Operações são totalmente automatizadas
De acordo com o gerente de projetos e manutenção da Seara e engenheiro responsável pela obra, Adair Luiz Sulzbacher, a planta é totalmente automatizada, com capacidade de armazenagem de 40 mil toneladas e de beneficiamento de 300 toneladas por hora. Entre os diferenciais da obra, Sulzbacher ressalta o sistema de captação dos particulados em suspensão - poeira resultante da movimentação do produto - e a ligação direta entre o recebimento da produção e a tulha, que despeja o produto diretamente nos vagões.
O pátio tem capacidade para acomodar 400 caminhões, sendo 200 no pátio pavimentado e a outra metade em área com brita.

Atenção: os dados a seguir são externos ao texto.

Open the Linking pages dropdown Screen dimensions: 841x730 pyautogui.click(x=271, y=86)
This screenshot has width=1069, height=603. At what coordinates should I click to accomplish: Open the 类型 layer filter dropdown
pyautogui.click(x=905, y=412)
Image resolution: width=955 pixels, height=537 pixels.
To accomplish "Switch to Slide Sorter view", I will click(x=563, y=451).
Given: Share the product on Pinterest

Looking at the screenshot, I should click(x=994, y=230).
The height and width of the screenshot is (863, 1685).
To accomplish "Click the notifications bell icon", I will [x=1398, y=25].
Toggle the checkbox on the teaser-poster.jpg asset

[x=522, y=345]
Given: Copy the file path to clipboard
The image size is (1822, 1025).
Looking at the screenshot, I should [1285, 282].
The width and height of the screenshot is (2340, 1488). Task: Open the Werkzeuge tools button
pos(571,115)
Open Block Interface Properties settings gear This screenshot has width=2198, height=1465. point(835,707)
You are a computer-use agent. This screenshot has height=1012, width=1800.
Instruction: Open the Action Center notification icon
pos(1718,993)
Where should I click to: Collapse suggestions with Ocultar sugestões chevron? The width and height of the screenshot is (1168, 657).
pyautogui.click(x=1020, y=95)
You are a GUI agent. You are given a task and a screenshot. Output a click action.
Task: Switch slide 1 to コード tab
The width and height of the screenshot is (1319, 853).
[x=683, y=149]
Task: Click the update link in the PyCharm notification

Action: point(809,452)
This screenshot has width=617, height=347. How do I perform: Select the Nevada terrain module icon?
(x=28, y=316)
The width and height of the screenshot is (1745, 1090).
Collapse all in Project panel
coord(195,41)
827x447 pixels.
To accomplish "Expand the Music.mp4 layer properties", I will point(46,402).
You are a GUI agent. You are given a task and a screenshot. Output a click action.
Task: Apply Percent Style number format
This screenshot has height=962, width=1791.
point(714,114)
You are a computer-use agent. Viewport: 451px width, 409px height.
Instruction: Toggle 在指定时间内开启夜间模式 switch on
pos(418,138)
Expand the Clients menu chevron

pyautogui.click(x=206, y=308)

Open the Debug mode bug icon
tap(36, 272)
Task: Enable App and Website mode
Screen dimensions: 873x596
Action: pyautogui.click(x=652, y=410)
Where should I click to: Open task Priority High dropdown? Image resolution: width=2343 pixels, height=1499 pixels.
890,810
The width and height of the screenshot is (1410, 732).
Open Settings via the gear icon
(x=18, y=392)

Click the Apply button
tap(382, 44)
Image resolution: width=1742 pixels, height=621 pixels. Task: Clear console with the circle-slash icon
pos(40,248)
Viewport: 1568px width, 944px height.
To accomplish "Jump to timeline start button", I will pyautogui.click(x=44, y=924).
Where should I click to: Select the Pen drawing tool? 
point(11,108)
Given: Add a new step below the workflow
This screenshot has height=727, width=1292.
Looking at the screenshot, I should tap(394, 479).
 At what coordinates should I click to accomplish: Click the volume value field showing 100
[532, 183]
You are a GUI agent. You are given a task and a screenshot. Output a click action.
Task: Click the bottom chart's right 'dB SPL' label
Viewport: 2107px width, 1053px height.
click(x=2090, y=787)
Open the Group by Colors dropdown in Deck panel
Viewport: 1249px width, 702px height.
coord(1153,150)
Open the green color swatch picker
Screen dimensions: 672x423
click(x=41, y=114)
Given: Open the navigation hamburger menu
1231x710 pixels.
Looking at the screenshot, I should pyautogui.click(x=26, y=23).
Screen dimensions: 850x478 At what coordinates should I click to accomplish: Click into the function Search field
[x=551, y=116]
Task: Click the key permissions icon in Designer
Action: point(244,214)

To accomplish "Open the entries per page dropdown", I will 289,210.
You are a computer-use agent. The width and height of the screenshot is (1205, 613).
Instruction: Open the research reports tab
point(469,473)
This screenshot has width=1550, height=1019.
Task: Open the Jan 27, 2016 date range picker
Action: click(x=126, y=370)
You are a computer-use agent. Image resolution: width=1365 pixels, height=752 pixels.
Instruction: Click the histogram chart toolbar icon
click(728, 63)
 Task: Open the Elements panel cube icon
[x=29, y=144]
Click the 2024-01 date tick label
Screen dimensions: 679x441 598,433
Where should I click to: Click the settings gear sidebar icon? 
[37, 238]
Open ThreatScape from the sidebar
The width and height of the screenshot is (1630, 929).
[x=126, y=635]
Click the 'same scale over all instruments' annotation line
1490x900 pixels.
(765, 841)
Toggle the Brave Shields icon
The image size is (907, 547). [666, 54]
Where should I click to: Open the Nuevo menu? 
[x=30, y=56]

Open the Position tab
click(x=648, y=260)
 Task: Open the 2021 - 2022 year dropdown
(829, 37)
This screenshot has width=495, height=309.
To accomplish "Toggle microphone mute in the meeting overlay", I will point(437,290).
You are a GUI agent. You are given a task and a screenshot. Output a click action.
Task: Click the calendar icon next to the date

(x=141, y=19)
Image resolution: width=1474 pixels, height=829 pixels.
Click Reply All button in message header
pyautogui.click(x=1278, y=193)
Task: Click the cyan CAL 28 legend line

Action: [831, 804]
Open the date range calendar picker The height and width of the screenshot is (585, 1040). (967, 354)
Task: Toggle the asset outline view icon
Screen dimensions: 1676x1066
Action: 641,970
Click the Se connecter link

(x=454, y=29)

O terminal conta com estrutura de apoio ao caminhoneiro, com sanitários, chuveiros, refeitório e espaço para descanso do motorista. ''Caso o produto seja diretamente escoado para o vagão, o processo completo, desde a descarga até a expedição dura cerca de cinco minutos'', afirma Sulzbacher. Ao chegar ao terminal, a carga passa por análise de qualidade, que dura em média 10 minutos, e, em seguida, os caminhões seguem para os três tombadores disponíveis. Além do transporte direto para os vagões, a produção pode também ser estocada em dois silos verticais ou em um armazém horizontal, que permite o recebimento de farelos.
Expansão
Em novembro deste ano, a Seara deve inaugurar um novo terminal rodoferroviário em Paranaguá, em que 50 vagões farão o transporte da produção até os terminais portuários. Com investimento de R$ 50 milhões, a estrutura será localizada a 5 km do Porto. Segundo Sulzbacher, o terminal vai receber a produção oriunda do Paraná e de parte do Mato Grosso do Sul.(M.F.)